## Extracted data entries
════════

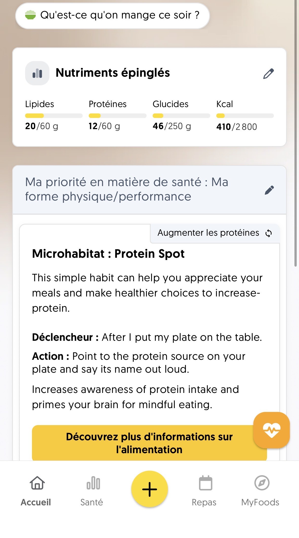Viewport: 299px width, 538px height.
Task: Open the Accueil home tab
Action: (37, 490)
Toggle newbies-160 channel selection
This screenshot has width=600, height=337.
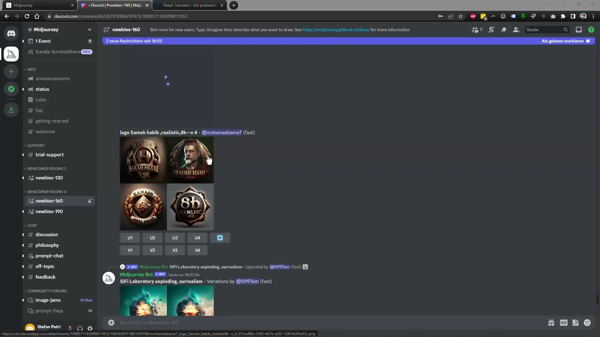pos(49,201)
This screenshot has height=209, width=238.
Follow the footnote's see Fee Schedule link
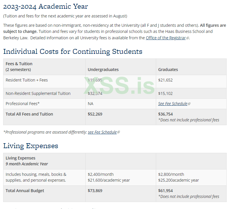pos(102,132)
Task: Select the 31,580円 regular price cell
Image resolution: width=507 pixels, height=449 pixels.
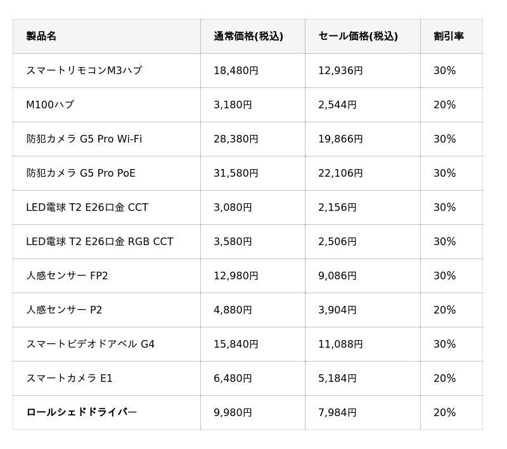Action: coord(236,173)
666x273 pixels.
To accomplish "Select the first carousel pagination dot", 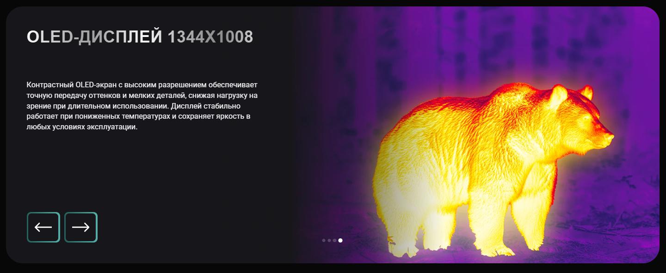I will pos(324,240).
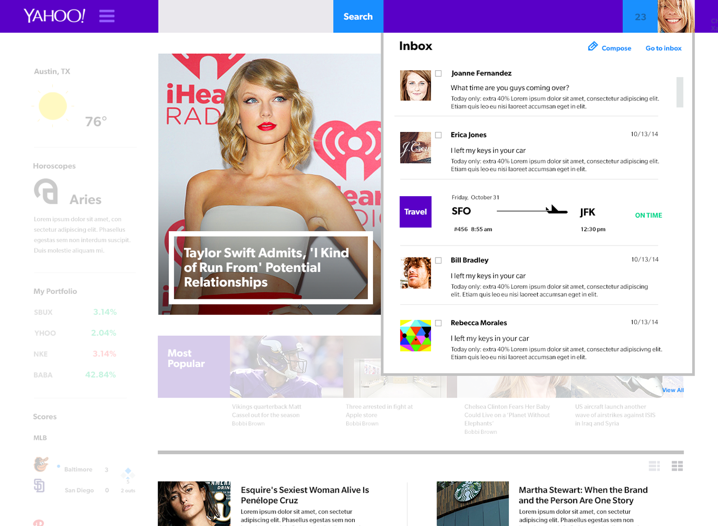Image resolution: width=718 pixels, height=526 pixels.
Task: Click the airplane flight-status icon
Action: point(557,210)
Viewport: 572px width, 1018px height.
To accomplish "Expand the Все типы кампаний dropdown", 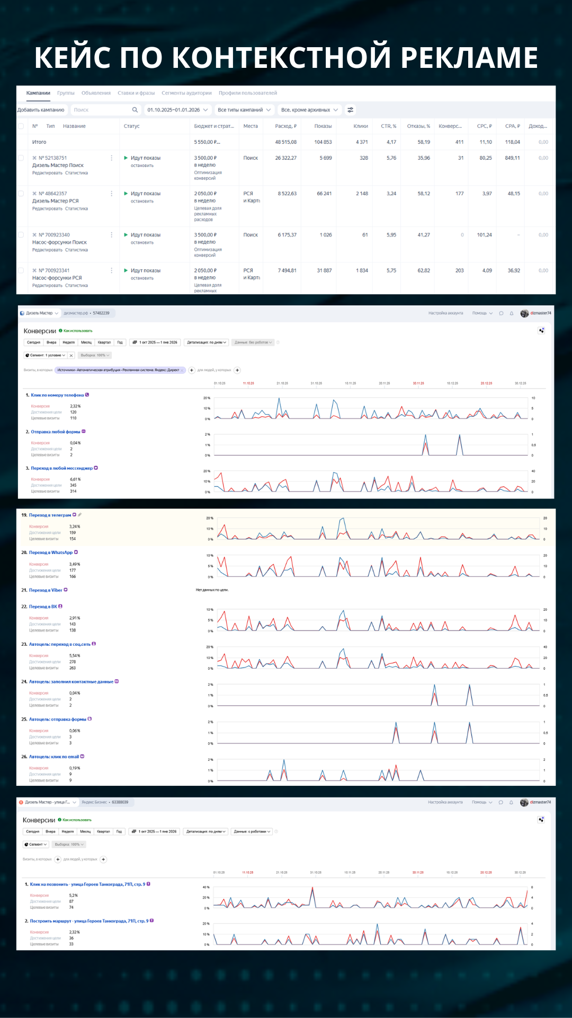I will (x=244, y=110).
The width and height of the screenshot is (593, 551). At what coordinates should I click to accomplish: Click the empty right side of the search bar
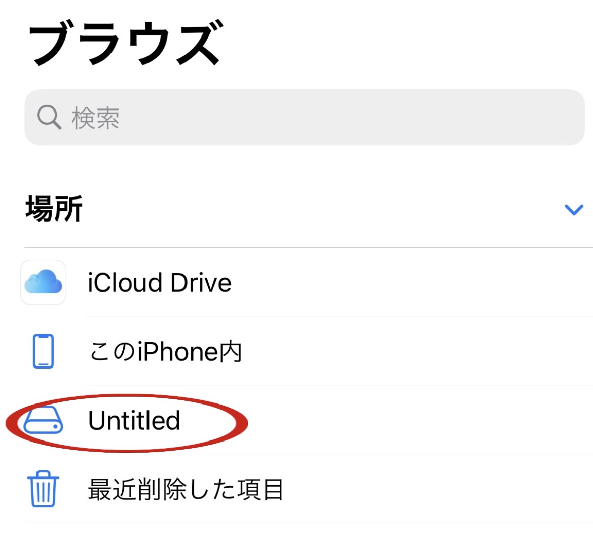tap(405, 118)
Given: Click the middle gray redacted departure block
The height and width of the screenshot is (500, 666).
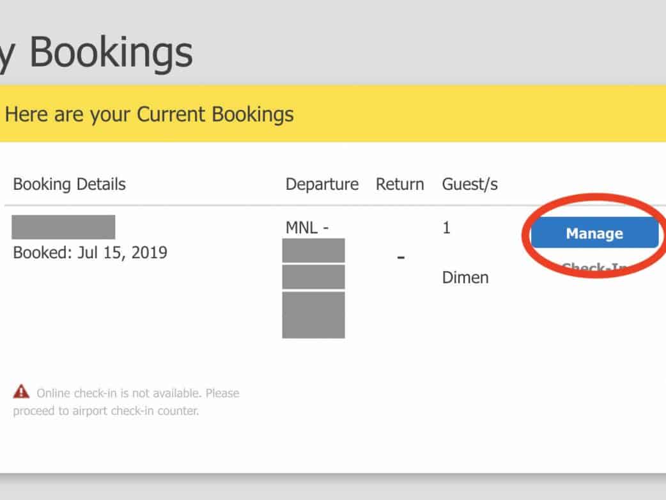Looking at the screenshot, I should [x=313, y=277].
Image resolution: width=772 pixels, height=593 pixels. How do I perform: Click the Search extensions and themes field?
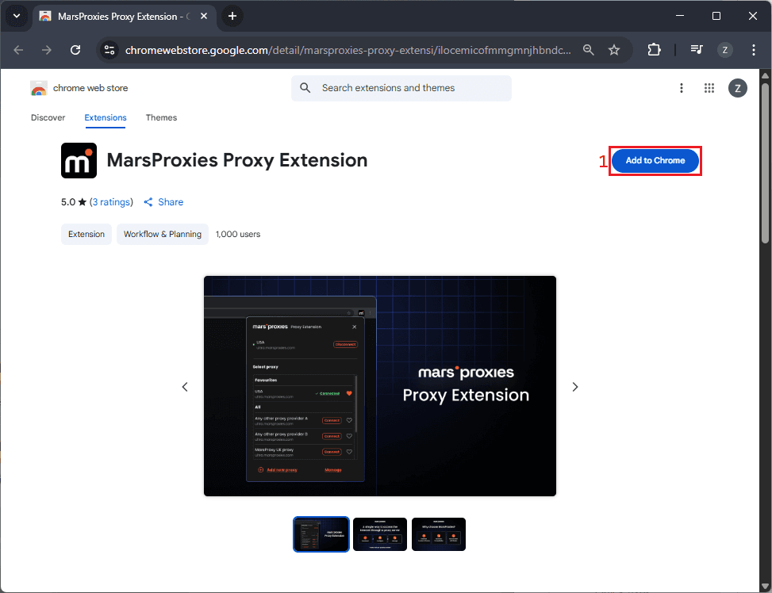(401, 88)
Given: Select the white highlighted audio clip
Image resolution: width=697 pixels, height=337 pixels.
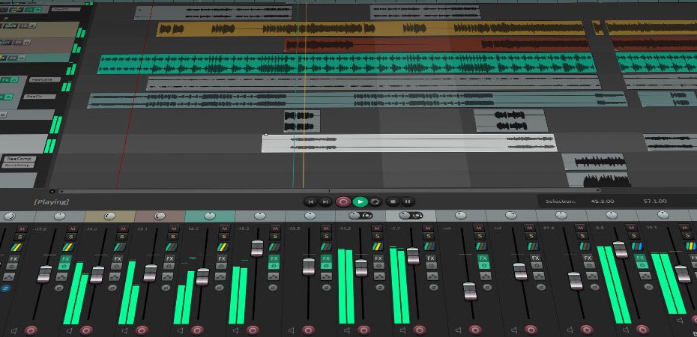Looking at the screenshot, I should click(408, 143).
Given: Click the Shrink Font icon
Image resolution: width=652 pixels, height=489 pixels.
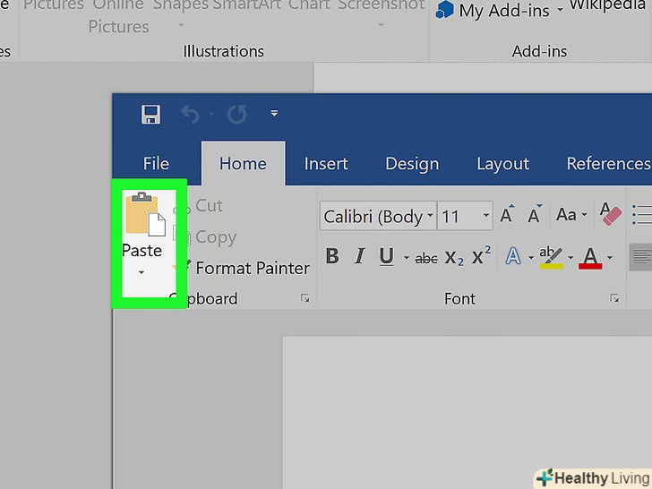Looking at the screenshot, I should [535, 216].
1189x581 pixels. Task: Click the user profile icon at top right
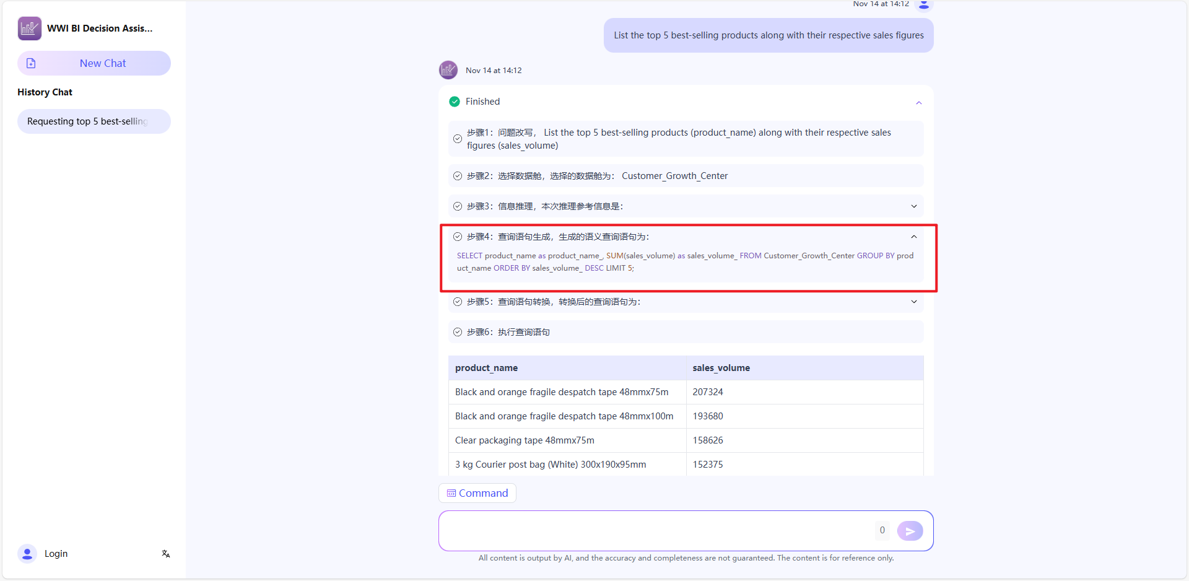[924, 5]
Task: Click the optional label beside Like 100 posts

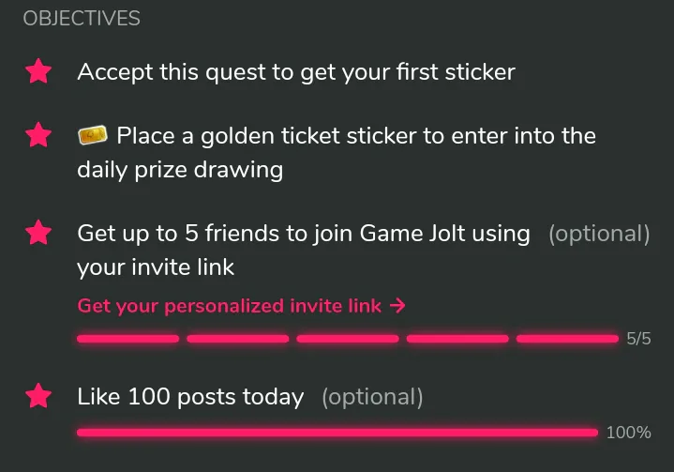Action: click(x=372, y=397)
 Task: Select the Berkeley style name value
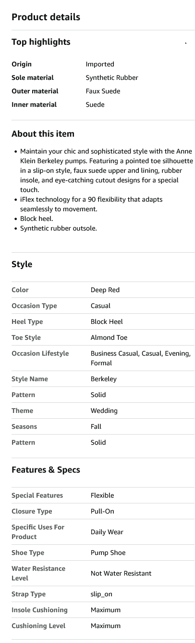click(x=104, y=379)
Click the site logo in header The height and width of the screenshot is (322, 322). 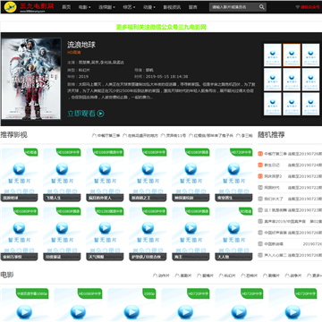click(30, 7)
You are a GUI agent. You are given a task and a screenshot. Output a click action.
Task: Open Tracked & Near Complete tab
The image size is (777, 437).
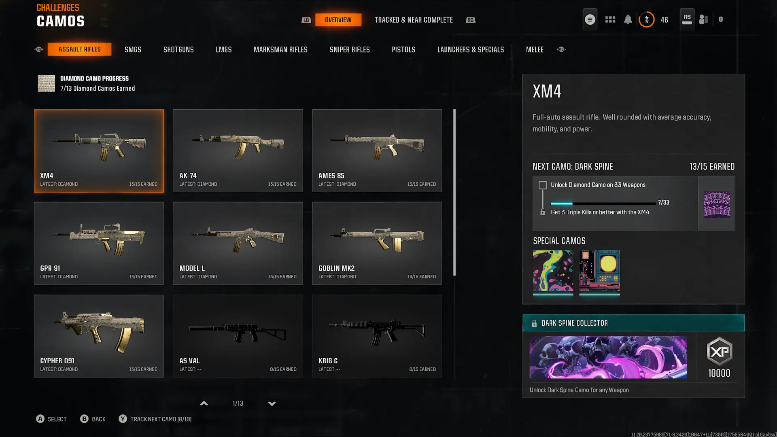[414, 20]
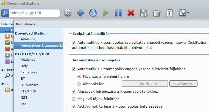Viewport: 209px width, 112px height.
Task: Click the Kulcsszó vagy URL search field
Action: click(35, 13)
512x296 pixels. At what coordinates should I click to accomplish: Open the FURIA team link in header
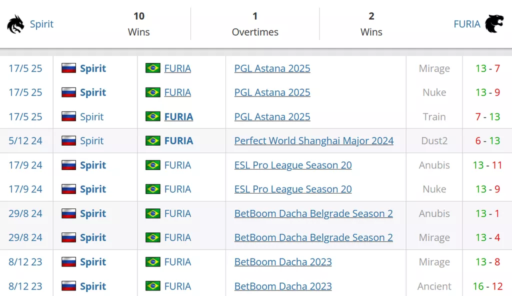(x=467, y=24)
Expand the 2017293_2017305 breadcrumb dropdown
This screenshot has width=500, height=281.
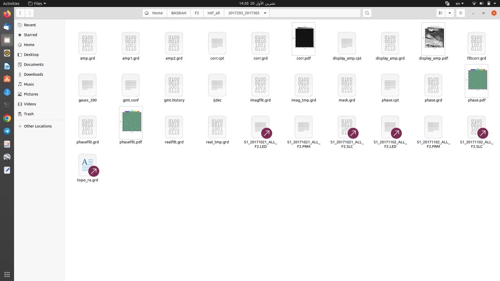coord(265,13)
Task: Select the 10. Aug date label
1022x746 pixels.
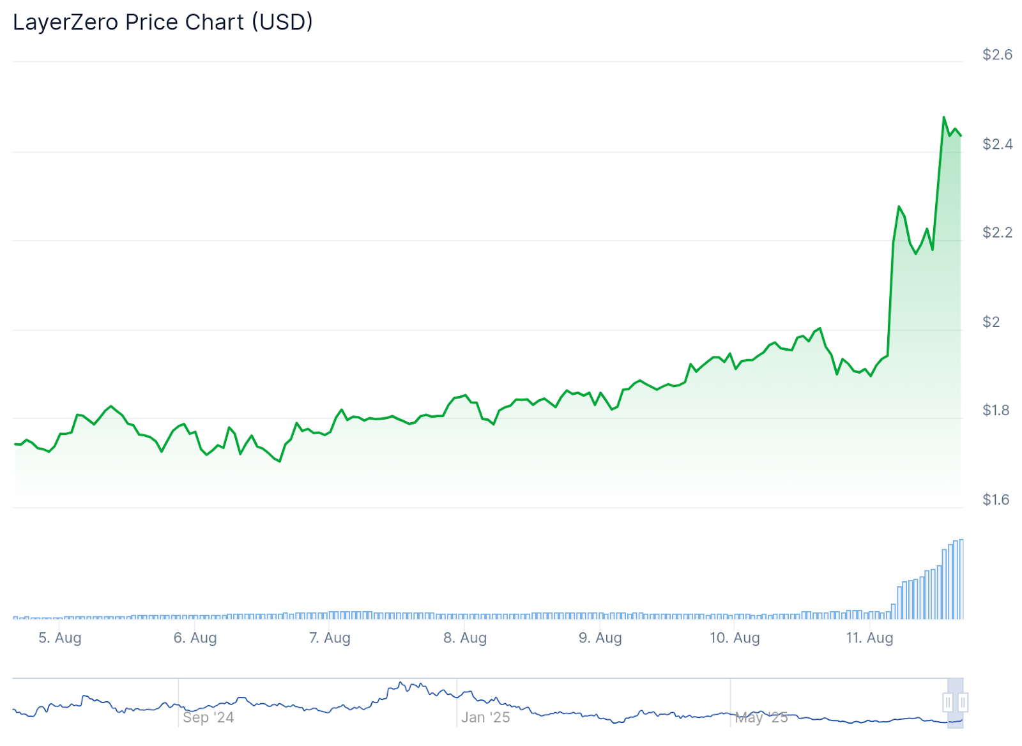Action: point(735,637)
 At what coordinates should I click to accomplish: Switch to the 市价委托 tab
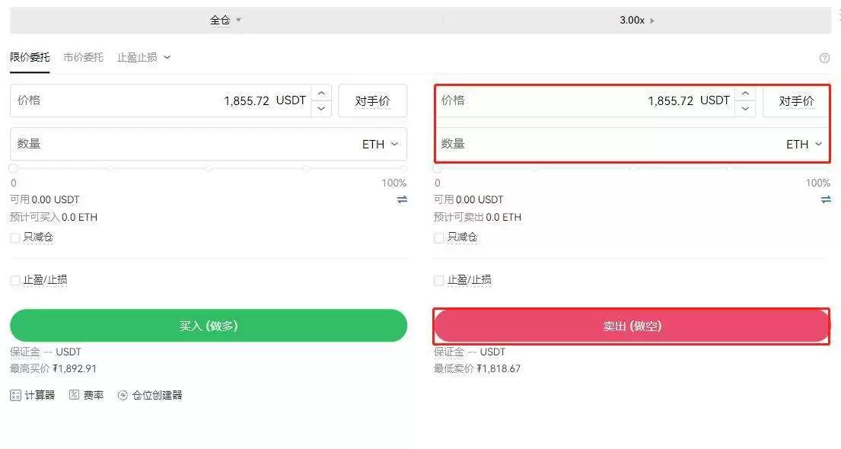83,58
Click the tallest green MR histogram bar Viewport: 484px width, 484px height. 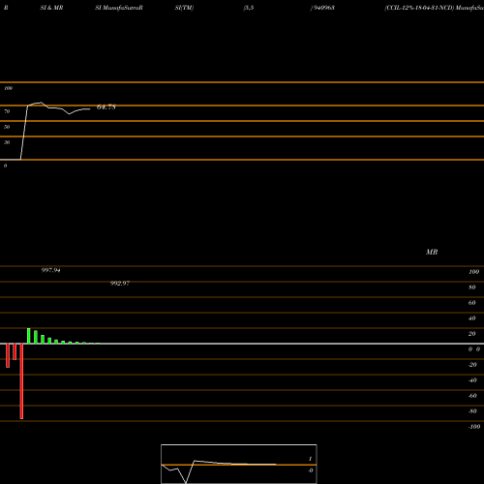click(29, 336)
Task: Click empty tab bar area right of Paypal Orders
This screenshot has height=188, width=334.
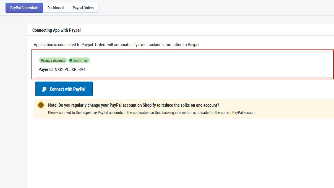Action: (216, 8)
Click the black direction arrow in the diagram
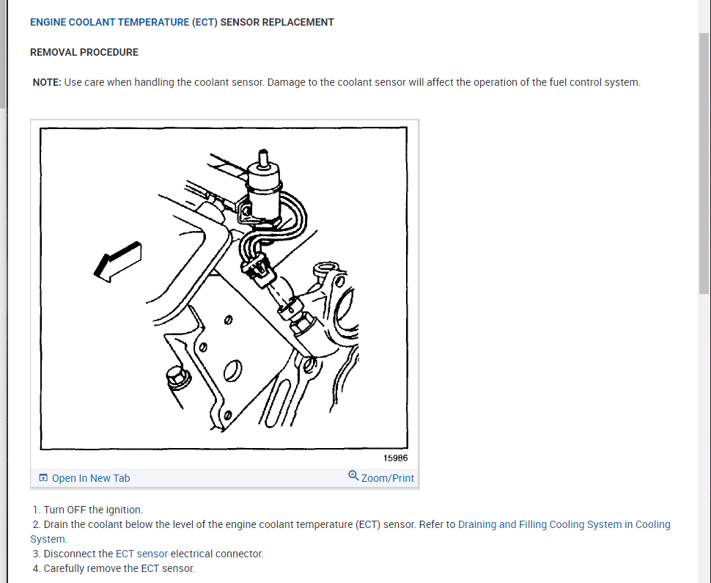The image size is (711, 583). 117,262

════════

## Instructions for the task
Above are the records; copy exactly the lines from the one with "Toggle newbies-160 channel selection" through the one with "666x273 pixels.", including both, and nothing more. Leave out pictures.

## Answer section
Toggle newbies-160 channel selection
This screenshot has width=600, height=337.
pos(49,201)
This screenshot has height=209, width=238.
Follow the footnote's see Fee Schedule link
pos(102,132)
Task: Select the 31,580円 regular price cell
Image resolution: width=507 pixels, height=449 pixels.
Action: coord(236,173)
666x273 pixels.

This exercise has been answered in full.